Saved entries
──────────

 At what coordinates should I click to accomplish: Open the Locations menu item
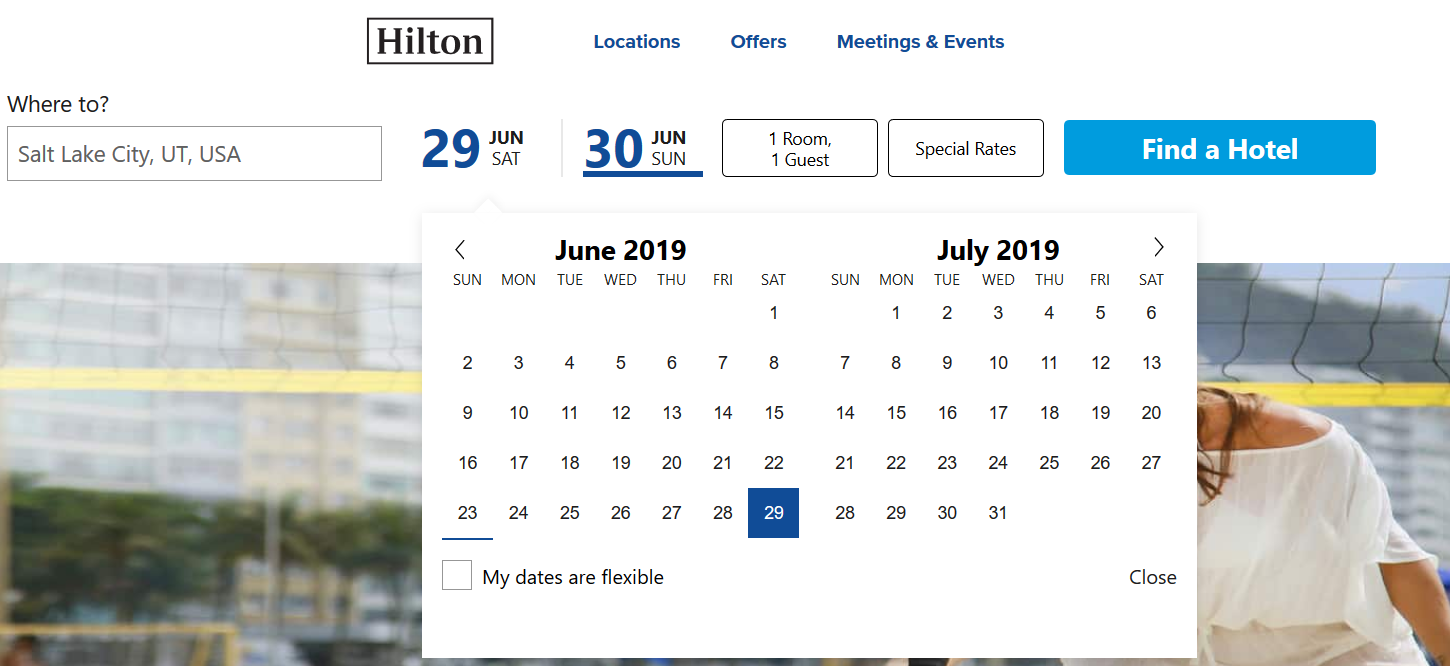pyautogui.click(x=636, y=42)

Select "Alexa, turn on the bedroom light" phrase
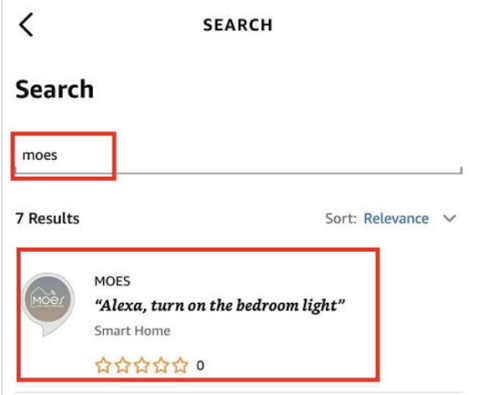click(x=220, y=306)
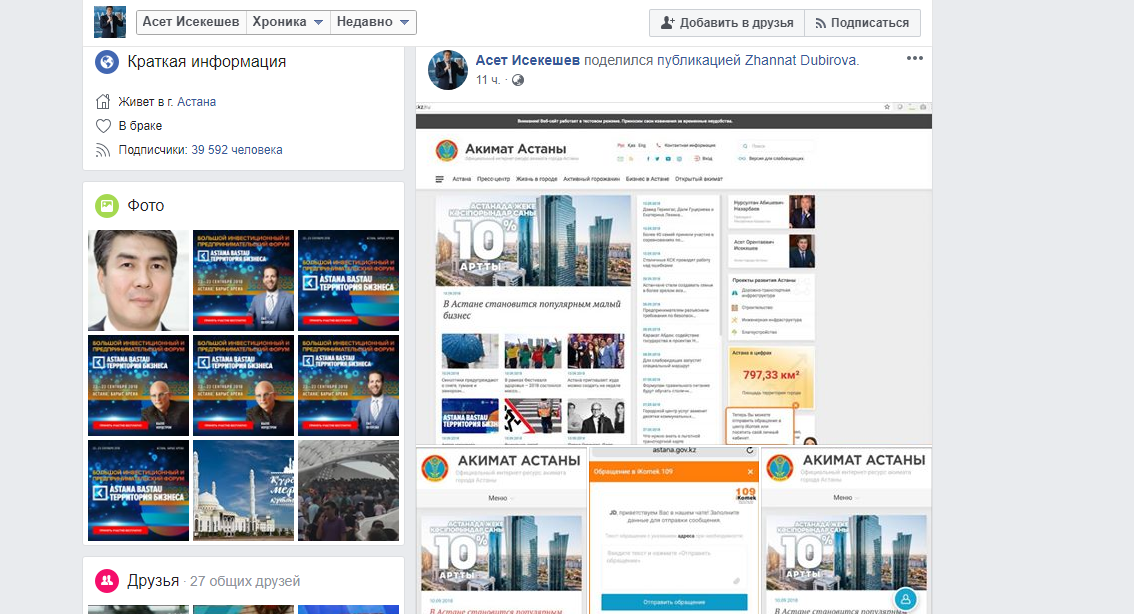Expand the Недавно dropdown
The image size is (1134, 614).
click(373, 22)
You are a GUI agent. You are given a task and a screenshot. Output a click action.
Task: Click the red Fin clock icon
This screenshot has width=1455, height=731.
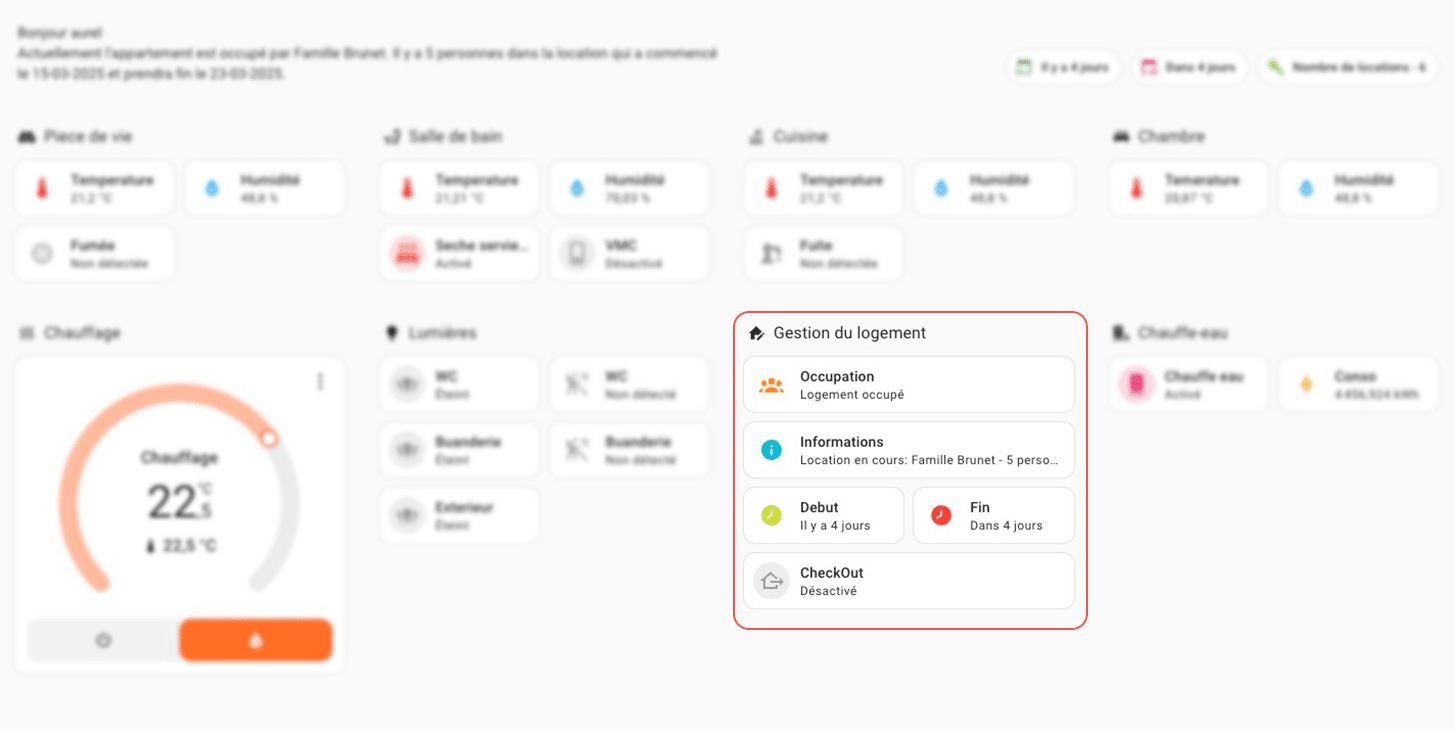941,515
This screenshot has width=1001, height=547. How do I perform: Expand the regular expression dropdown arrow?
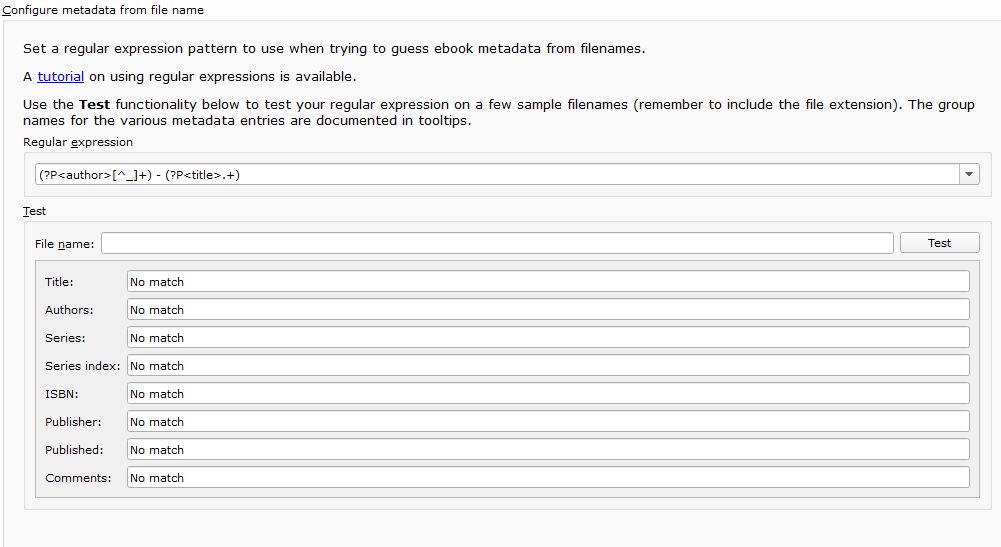968,174
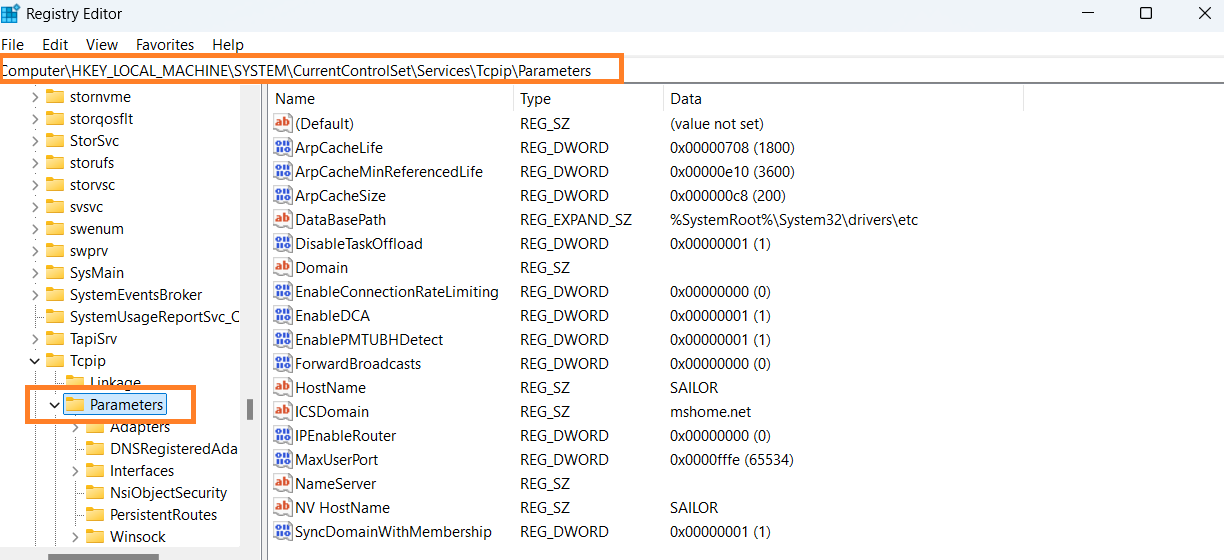This screenshot has height=560, width=1224.
Task: Open the Favorites menu
Action: pyautogui.click(x=165, y=45)
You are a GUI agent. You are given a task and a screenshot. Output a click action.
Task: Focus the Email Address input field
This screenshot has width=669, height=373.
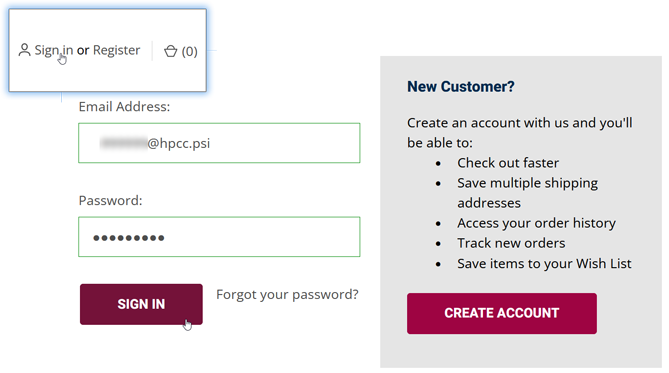(x=219, y=143)
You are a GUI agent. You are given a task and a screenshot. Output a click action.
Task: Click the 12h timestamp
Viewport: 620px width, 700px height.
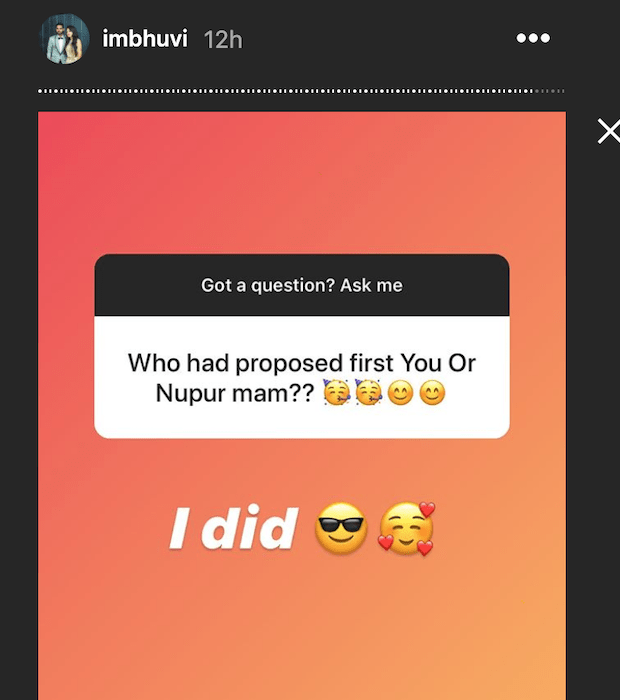[x=222, y=40]
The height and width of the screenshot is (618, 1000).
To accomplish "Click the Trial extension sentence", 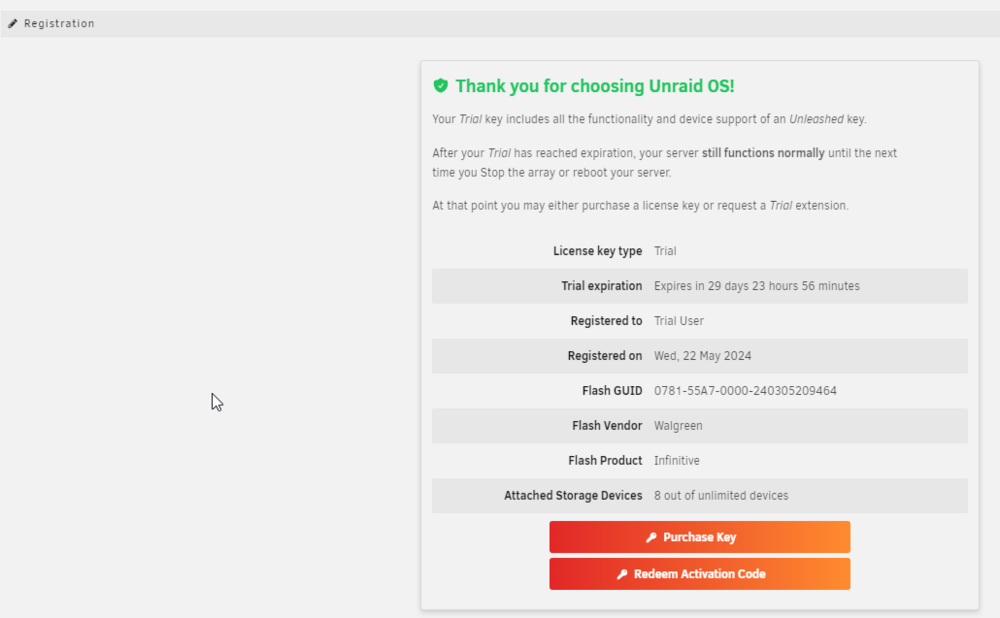I will (640, 205).
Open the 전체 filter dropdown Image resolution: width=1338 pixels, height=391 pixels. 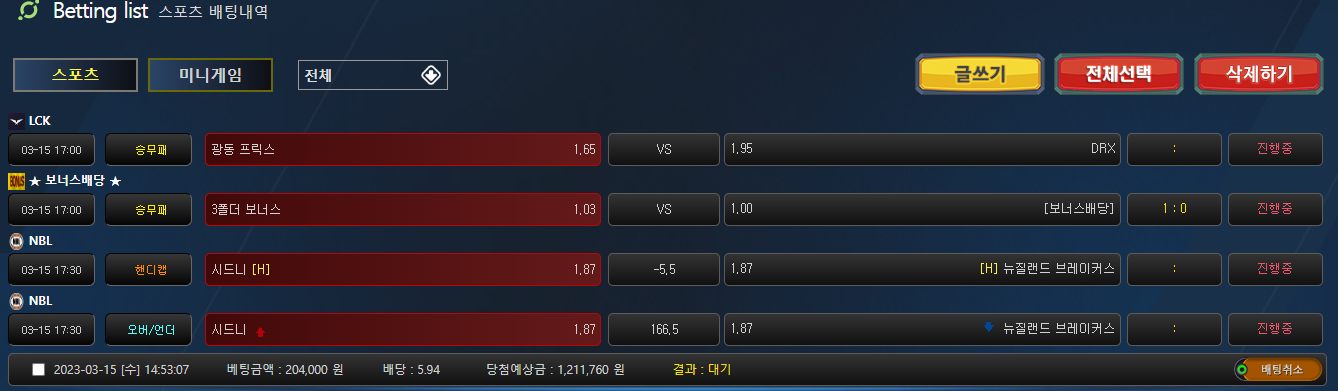(373, 75)
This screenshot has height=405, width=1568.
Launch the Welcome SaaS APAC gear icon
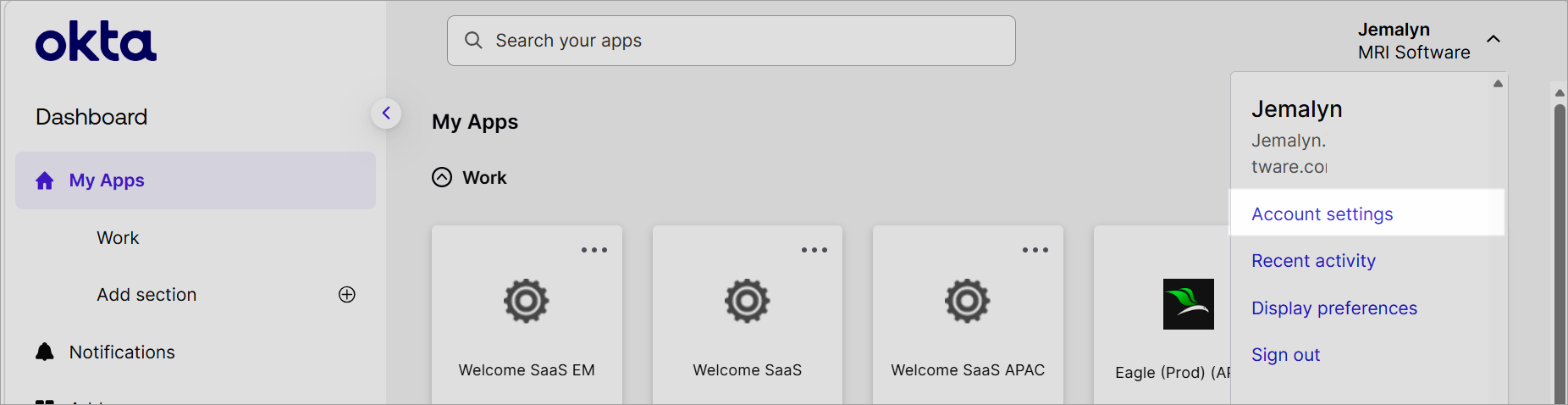pos(968,301)
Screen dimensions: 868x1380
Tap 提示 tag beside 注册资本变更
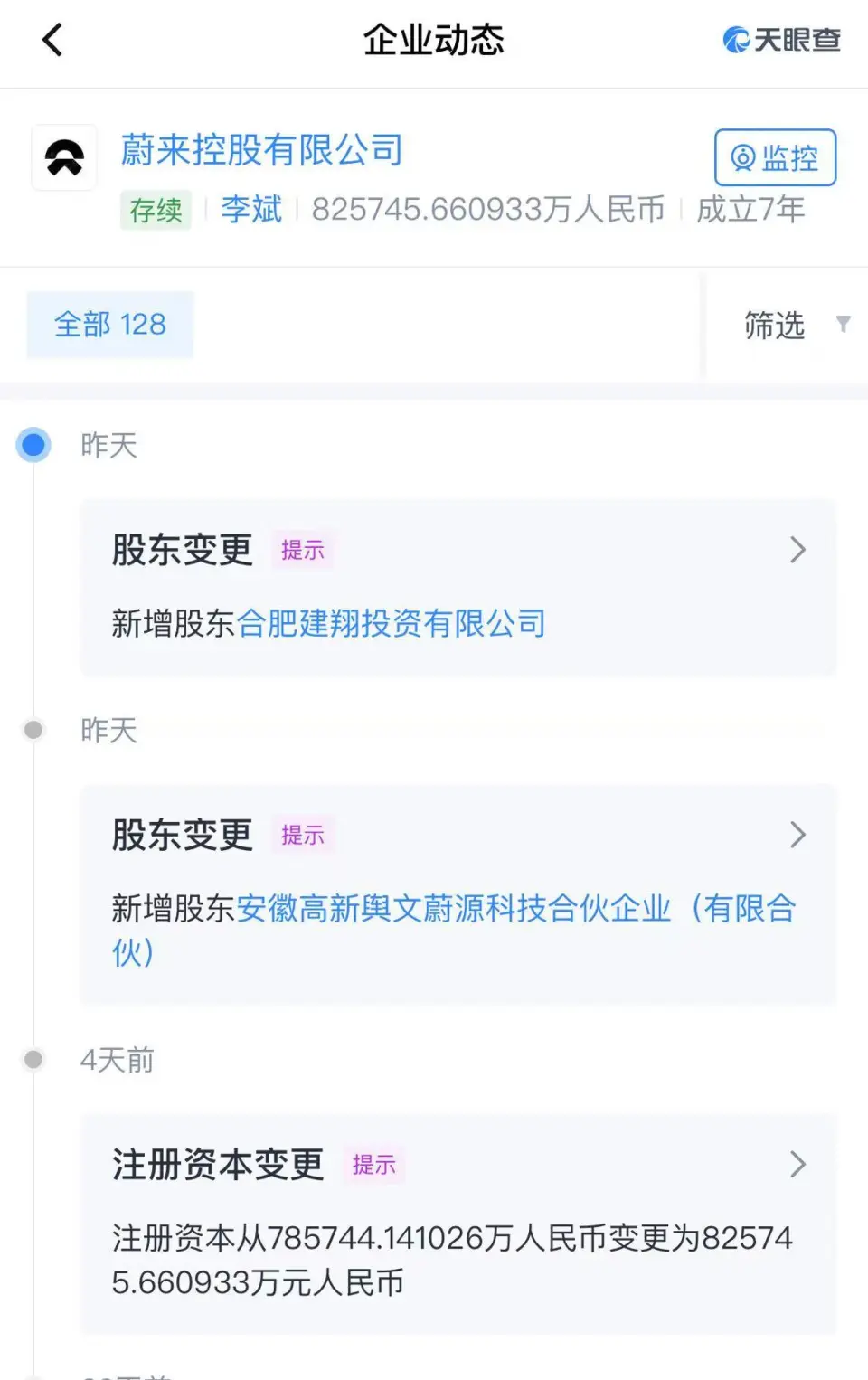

──────────

▶ _Task_
Treat the line with "This screenshot has width=1001, height=547." as the start and the line with "The height and" as the end, and return exactly that span of the data above, both ends included, without pictures.

▶ _Answer section_
This screenshot has width=1001, height=547. How do I perform: Expand the regular expression dropdown arrow?
968,174
This screenshot has height=560, width=1224.
Task: Open the Favorites menu
Action: pyautogui.click(x=165, y=45)
You are a GUI agent. You are given a task and a screenshot. Output a click action.
Task: Focus the Email Address input field
This screenshot has width=669, height=373.
(x=219, y=143)
You are a GUI agent. You are given a task and a screenshot. Output a click action.
Task: Click the 12h timestamp
Viewport: 620px width, 700px height.
[x=222, y=40]
The height and width of the screenshot is (618, 1000).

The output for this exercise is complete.